== Entries supplied

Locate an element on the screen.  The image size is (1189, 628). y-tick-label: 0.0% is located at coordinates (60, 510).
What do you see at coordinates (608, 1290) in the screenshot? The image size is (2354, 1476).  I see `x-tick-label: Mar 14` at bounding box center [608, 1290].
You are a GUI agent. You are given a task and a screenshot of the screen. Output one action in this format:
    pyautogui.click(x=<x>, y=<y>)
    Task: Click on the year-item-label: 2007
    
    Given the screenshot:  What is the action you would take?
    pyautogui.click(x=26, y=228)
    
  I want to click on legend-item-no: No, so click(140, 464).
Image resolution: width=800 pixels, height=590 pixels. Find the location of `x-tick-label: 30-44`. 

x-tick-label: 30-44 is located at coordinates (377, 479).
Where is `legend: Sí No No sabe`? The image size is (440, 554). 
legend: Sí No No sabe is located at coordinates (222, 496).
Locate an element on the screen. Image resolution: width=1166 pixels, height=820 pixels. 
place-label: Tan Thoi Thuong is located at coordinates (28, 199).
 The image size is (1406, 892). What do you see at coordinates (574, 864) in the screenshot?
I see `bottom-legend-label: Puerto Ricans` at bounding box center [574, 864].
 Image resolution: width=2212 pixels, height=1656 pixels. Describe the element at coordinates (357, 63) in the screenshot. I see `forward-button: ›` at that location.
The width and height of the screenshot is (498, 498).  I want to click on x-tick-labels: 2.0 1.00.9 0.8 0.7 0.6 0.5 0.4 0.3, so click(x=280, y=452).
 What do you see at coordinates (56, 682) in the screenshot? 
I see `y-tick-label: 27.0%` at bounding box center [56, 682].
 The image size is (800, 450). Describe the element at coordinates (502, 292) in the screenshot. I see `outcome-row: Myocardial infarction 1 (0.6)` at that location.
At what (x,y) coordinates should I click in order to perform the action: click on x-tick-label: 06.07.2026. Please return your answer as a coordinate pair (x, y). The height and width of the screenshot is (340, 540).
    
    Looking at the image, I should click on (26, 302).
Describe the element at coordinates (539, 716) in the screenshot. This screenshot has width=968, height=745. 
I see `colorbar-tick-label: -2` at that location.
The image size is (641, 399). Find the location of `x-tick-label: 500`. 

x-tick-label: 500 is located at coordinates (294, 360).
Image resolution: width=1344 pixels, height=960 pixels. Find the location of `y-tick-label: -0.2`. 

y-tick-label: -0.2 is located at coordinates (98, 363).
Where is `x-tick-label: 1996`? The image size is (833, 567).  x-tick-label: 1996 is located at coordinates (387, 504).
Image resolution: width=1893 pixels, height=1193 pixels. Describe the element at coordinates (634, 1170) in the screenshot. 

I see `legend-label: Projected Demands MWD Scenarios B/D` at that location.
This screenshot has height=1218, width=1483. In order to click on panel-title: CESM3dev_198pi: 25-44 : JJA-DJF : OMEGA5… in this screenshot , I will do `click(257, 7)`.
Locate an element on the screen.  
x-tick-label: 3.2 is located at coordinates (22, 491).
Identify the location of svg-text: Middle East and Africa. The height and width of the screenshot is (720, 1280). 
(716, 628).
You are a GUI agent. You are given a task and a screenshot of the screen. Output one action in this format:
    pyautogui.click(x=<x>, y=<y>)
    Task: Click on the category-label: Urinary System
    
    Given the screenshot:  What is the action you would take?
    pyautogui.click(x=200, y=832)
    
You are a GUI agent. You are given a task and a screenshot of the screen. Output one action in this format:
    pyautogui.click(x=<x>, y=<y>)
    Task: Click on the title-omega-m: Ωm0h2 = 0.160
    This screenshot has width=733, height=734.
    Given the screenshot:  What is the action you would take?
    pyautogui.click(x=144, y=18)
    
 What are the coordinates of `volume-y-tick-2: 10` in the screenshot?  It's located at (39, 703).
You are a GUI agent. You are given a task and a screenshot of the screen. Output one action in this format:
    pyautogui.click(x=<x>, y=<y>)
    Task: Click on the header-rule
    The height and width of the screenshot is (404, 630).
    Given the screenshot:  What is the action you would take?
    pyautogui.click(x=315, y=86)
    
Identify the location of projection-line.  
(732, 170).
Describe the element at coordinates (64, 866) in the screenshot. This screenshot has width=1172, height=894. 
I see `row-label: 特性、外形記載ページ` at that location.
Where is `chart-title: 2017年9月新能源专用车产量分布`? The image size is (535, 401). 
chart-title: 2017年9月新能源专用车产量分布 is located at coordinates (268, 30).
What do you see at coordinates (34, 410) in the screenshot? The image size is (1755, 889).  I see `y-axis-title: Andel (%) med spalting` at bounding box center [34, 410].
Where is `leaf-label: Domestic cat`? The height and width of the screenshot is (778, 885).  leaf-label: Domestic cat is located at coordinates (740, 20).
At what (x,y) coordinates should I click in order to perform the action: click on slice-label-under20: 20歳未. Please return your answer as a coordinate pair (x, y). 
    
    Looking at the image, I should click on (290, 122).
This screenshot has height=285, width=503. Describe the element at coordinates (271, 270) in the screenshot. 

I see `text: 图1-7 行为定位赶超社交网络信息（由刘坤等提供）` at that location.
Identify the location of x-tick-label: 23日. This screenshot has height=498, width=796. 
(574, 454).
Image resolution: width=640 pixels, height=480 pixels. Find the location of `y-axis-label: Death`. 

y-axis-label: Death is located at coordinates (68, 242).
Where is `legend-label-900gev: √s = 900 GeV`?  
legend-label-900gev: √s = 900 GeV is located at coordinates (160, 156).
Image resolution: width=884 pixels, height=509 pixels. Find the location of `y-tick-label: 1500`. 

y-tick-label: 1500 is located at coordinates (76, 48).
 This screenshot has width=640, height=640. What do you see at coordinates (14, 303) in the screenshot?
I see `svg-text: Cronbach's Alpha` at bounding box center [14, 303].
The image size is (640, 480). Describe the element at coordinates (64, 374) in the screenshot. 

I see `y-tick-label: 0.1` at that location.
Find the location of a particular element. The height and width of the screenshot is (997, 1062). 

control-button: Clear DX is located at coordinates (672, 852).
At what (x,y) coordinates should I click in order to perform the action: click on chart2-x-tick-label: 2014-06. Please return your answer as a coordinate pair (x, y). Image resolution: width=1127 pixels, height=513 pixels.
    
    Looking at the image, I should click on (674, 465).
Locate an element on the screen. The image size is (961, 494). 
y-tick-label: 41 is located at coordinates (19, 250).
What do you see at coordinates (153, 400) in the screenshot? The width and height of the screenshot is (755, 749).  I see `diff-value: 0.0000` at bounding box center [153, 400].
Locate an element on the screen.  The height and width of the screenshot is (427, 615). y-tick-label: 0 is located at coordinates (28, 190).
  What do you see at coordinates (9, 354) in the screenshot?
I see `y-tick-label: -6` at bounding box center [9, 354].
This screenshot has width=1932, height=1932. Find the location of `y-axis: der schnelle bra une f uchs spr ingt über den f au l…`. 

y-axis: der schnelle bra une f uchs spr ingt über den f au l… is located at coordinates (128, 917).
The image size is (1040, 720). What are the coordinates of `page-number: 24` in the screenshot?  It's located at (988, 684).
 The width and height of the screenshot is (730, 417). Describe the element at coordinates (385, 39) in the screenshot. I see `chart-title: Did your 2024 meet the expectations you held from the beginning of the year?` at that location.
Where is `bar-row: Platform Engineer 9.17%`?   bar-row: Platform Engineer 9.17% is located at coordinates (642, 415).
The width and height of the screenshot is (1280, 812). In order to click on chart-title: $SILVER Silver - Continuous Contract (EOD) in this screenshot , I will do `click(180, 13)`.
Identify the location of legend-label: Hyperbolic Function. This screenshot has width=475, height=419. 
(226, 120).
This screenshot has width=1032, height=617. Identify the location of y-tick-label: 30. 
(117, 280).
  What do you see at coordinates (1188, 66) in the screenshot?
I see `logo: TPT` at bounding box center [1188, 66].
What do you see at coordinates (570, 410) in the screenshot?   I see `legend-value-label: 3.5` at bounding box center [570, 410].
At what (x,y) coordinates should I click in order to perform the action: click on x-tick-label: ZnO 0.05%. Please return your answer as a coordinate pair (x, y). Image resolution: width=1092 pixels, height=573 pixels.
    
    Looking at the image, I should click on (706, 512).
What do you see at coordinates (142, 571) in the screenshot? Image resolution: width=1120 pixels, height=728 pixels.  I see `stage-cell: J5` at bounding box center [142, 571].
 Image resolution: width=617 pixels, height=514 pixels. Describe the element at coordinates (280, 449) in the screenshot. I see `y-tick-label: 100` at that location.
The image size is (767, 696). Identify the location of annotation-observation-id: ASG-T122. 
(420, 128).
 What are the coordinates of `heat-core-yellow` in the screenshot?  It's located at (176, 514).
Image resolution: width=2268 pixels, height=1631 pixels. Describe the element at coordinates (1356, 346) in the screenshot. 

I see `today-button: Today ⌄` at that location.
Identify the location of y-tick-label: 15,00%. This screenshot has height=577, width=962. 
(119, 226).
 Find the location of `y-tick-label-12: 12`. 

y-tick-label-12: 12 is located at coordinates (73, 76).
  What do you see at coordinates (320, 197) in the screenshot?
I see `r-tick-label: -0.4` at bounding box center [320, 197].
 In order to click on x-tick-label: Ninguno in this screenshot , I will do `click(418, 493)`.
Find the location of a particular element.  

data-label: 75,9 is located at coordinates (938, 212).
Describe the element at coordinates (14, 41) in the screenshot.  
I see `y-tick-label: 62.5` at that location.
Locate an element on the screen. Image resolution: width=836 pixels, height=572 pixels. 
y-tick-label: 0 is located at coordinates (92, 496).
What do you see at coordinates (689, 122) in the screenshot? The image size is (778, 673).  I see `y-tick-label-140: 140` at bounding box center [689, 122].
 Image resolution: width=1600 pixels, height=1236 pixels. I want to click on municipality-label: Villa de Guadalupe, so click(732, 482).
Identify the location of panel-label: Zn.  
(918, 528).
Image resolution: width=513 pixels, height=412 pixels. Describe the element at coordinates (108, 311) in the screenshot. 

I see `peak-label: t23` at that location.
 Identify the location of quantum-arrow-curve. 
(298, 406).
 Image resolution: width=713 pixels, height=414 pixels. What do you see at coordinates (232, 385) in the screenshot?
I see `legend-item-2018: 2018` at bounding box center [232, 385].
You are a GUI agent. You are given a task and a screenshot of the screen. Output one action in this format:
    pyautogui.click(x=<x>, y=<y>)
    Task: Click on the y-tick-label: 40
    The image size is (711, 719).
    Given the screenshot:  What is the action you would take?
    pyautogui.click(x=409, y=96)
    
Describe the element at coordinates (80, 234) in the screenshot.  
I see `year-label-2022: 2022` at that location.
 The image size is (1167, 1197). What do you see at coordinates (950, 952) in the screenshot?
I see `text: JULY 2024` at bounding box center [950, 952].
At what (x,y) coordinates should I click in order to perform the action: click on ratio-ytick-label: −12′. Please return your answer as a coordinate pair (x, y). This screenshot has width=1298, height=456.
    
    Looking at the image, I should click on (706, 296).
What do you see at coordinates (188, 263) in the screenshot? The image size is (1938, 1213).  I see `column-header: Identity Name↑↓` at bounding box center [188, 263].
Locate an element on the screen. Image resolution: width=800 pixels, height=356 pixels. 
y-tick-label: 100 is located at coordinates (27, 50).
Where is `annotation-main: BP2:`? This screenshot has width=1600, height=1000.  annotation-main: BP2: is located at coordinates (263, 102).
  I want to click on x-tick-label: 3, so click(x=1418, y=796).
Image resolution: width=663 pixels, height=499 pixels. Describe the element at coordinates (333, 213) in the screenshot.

====

#### [Task prompt]
Duplicate the entries from the line with "What do you see at coordinates (56, 682)" up to and including the line with "Looking at the image, I should click on (26, 302).".

#### [Your response]
 What do you see at coordinates (56, 682) in the screenshot? 
I see `y-tick-label: 27.0%` at bounding box center [56, 682].
 The image size is (800, 450). Describe the element at coordinates (502, 292) in the screenshot. I see `outcome-row: Myocardial infarction 1 (0.6)` at that location.
At what (x,y) coordinates should I click in order to perform the action: click on x-tick-label: 06.07.2026. Please return your answer as a coordinate pair (x, y). The height and width of the screenshot is (340, 540).
    
    Looking at the image, I should click on (26, 302).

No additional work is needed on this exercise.